▶ Information
_ _ _

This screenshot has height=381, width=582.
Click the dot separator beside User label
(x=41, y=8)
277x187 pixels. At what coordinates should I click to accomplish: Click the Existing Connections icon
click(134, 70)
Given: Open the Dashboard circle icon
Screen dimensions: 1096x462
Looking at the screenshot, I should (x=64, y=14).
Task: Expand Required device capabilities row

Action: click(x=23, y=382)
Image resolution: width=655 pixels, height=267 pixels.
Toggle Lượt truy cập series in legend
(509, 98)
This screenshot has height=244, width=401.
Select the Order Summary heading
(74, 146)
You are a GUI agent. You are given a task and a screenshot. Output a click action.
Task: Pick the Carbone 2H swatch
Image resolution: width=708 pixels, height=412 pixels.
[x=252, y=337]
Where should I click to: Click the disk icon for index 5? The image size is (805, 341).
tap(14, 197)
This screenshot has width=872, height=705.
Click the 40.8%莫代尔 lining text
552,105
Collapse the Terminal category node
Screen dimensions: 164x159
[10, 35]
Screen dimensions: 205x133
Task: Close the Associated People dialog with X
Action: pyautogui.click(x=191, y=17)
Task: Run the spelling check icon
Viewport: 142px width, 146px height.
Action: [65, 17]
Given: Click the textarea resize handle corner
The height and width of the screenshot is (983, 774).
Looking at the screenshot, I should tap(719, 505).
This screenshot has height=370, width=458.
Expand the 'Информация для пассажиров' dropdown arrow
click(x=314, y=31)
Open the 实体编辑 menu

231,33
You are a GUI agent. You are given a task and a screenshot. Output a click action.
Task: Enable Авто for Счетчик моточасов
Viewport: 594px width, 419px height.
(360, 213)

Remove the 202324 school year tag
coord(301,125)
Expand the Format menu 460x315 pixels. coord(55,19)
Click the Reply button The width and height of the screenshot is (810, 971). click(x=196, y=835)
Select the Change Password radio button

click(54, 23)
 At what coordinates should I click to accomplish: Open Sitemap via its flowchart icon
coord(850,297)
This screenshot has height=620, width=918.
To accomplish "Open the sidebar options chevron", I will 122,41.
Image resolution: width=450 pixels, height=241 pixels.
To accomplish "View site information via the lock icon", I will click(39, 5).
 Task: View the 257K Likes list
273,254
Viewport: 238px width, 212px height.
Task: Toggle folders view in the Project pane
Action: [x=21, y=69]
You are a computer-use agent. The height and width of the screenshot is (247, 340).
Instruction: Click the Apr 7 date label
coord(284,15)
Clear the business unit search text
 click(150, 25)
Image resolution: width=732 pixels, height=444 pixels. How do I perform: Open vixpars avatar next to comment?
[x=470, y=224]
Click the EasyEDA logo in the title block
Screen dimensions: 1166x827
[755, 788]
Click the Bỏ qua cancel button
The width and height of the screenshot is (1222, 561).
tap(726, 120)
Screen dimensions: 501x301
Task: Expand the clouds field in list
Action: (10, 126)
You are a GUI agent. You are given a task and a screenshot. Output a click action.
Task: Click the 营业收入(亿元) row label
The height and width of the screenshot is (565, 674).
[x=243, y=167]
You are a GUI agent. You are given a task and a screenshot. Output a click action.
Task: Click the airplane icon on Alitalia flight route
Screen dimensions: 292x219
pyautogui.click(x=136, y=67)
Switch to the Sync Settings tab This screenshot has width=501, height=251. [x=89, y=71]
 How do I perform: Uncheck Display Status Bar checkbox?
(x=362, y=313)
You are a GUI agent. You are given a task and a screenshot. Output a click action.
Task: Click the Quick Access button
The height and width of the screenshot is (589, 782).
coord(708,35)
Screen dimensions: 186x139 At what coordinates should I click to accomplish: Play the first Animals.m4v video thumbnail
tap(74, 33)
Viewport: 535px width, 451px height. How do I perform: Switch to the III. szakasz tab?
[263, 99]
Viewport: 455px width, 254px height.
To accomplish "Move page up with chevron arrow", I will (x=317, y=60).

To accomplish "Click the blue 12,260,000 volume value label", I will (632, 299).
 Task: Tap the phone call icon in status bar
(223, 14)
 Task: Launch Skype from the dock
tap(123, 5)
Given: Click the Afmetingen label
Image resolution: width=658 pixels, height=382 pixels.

_ _ _

▶ Work task
From start to finish, retype the records above with complete accuracy.

▶ Response area
This screenshot has height=381, width=582.
Click the dot separator beside User label
(x=41, y=8)
277x187 pixels. At what coordinates should I click to accomplish: Click the Existing Connections icon
click(134, 70)
Given: Open the Dashboard circle icon
Screen dimensions: 1096x462
Looking at the screenshot, I should (x=64, y=14).
Task: Expand Required device capabilities row

Action: click(x=23, y=382)
Image resolution: width=655 pixels, height=267 pixels.
Toggle Lượt truy cập series in legend
(509, 98)
This screenshot has height=244, width=401.
Select the Order Summary heading
(74, 146)
You are a GUI agent. You are given a task and a screenshot. Output a click action.
Task: Pick the Carbone 2H swatch
Image resolution: width=708 pixels, height=412 pixels.
[x=252, y=337]
Where should I click to: Click the disk icon for index 5? The image size is (805, 341).
tap(14, 197)
This screenshot has width=872, height=705.
Click the 40.8%莫代尔 lining text
552,105
Collapse the Terminal category node
Screen dimensions: 164x159
[10, 35]
Screen dimensions: 205x133
Task: Close the Associated People dialog with X
Action: pyautogui.click(x=191, y=17)
Task: Run the spelling check icon
Viewport: 142px width, 146px height.
Action: [65, 17]
Given: Click the textarea resize handle corner
The height and width of the screenshot is (983, 774).
Looking at the screenshot, I should tap(719, 505).
This screenshot has height=370, width=458.
Expand the 'Информация для пассажиров' dropdown arrow
click(x=314, y=31)
Open the 实体编辑 menu

231,33
You are a GUI agent. You are given a task and a screenshot. Output a click action.
Task: Enable Авто for Счетчик моточасов
Viewport: 594px width, 419px height.
(360, 213)

Remove the 202324 school year tag
coord(301,125)
Expand the Format menu 460x315 pixels. coord(55,19)
Click the Reply button The width and height of the screenshot is (810, 971). click(x=196, y=835)
Select the Change Password radio button

click(54, 23)
 At what coordinates should I click to accomplish: Open Sitemap via its flowchart icon
coord(850,297)
This screenshot has height=620, width=918.
To accomplish "Open the sidebar options chevron", I will 122,41.
Image resolution: width=450 pixels, height=241 pixels.
To accomplish "View site information via the lock icon", I will click(39, 5).
 Task: View the 257K Likes list
273,254
Viewport: 238px width, 212px height.
Task: Toggle folders view in the Project pane
Action: [x=21, y=69]
You are a computer-use agent. The height and width of the screenshot is (247, 340).
Instruction: Click the Apr 7 date label
coord(284,15)
Clear the business unit search text
 click(150, 25)
Image resolution: width=732 pixels, height=444 pixels. How do I perform: Open vixpars avatar next to comment?
[x=470, y=224]
Click the EasyEDA logo in the title block
Screen dimensions: 1166x827
[755, 788]
Click the Bỏ qua cancel button
The width and height of the screenshot is (1222, 561).
tap(726, 120)
Screen dimensions: 501x301
Task: Expand the clouds field in list
Action: (10, 126)
You are a GUI agent. You are given a task and a screenshot. Output a click action.
Task: Click the 营业收入(亿元) row label
The height and width of the screenshot is (565, 674).
[x=243, y=167]
You are a GUI agent. You are given a task and a screenshot. Output a click action.
Task: Click the airplane icon on Alitalia flight route
Screen dimensions: 292x219
pyautogui.click(x=136, y=67)
Switch to the Sync Settings tab This screenshot has width=501, height=251. [x=89, y=71]
 How do I perform: Uncheck Display Status Bar checkbox?
(x=362, y=313)
You are a GUI agent. You are given a task and a screenshot. Output a click action.
Task: Click the Quick Access button
The height and width of the screenshot is (589, 782).
coord(708,35)
Screen dimensions: 186x139 At what coordinates should I click to accomplish: Play the first Animals.m4v video thumbnail
tap(74, 33)
Viewport: 535px width, 451px height. How do I perform: Switch to the III. szakasz tab?
[263, 99]
Viewport: 455px width, 254px height.
To accomplish "Move page up with chevron arrow", I will (x=317, y=60).

To accomplish "Click the blue 12,260,000 volume value label", I will (632, 299).
 Task: Tap the phone call icon in status bar
(223, 14)
 Task: Launch Skype from the dock
tap(123, 5)
Given: Click the Afmetingen label
Image resolution: width=658 pixels, height=382 pixels.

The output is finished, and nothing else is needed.